__Trecho selecionado__.

================

Na realidade, cresce em todo o mundo a desconfiança sobre os transgênicos. “Governos, produtores e consumidores por todo o mundo reconhecem cada vez mais que a engenharia genética não é confiável, nem viável, além de ser perigosa”, afirma Jeremy Tager, do Greenpeace Internacional.
Sobre a fome do mundo, registre-se que sua obscenidade se torna ainda maior quando se sabe que no mundo de hoje há mais comida do que em qualquer outro momento da história da humanidade; temos 6,7 bilhões de habitantes, e produzimos mais de 2 bilhões de toneladas de grãos, o que significa que produzimos quase um quilo de grãos por pessoa e por dia no planeta, amplamente suficiente para alimentar a todos; segundo a FAO o mundo precisaria de US$ 30 bilhões por ano para lutar contra a fome, recursos que significam apenas uma fração do US$ 1,1 trilhão aprovado pelo G20 para lidar com a recessão mundial; 65% dos famintos vivem em somente sete países; no mesmo momento em que 1 bilhão de pessoas estão passando fome, outro 1 bilhão sofre de obesidade por excesso de consumo; uma criança americana consome o equivalente a 50 crianças africanas da região subsaariana.

================

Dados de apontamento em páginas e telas
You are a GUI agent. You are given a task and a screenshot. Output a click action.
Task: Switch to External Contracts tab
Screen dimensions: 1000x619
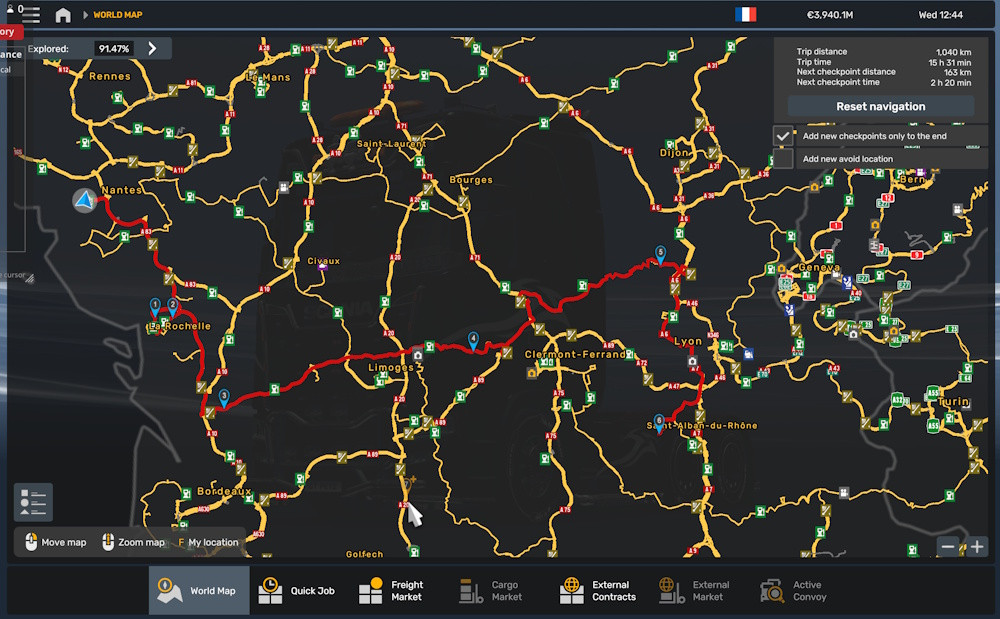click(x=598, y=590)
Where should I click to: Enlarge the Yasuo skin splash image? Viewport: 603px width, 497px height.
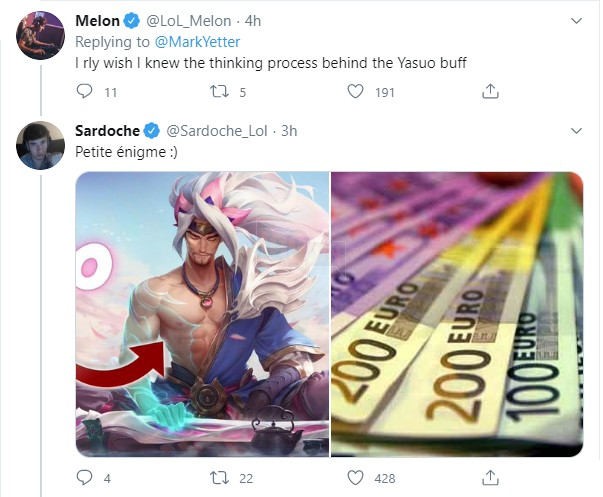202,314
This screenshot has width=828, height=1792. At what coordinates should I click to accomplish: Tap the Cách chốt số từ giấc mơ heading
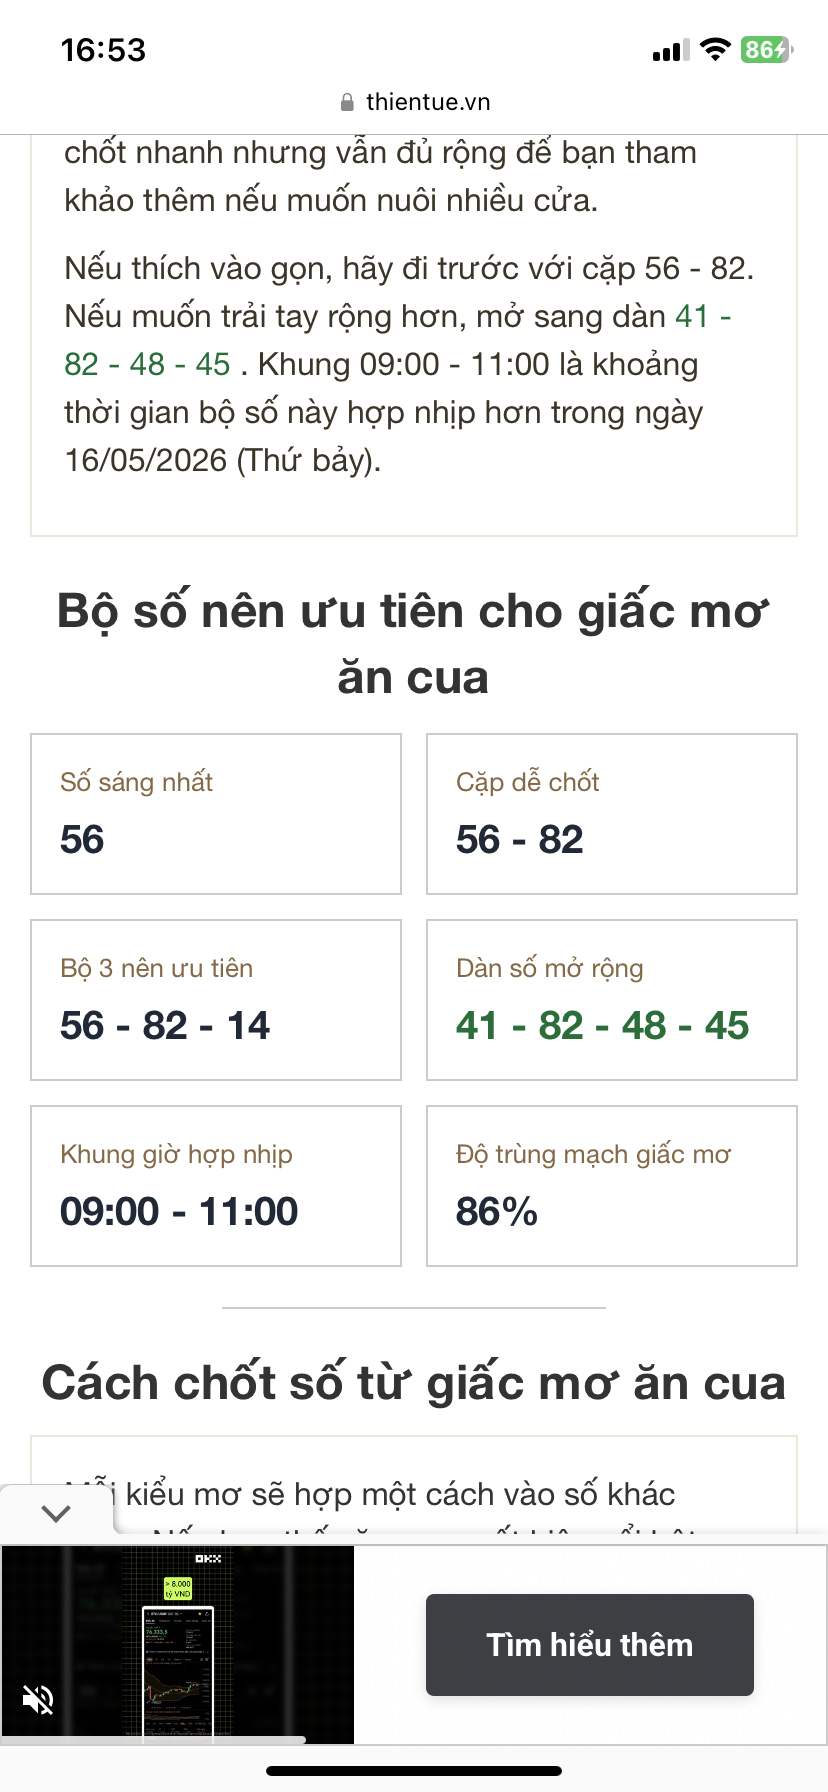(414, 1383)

================

__Objetivo do exercício__.
Por favor, reescreva a parte do trecho sobre transgênicos e a fome que começa com as palavras "Na realidade, cresce" e termina em "do Greenpeace Internacional.", trocando "desconfiança" por "suspeita".

__Solução da tarefa__.
Na realidade, cresce em todo o mundo a suspeita sobre os transgênicos. “Governos, produtores e consumidores por todo o mundo reconhecem cada vez mais que a engenharia genética não é confiável, nem viável, além de ser perigosa”, afirma Jeremy Tager, do Greenpeace Internacional.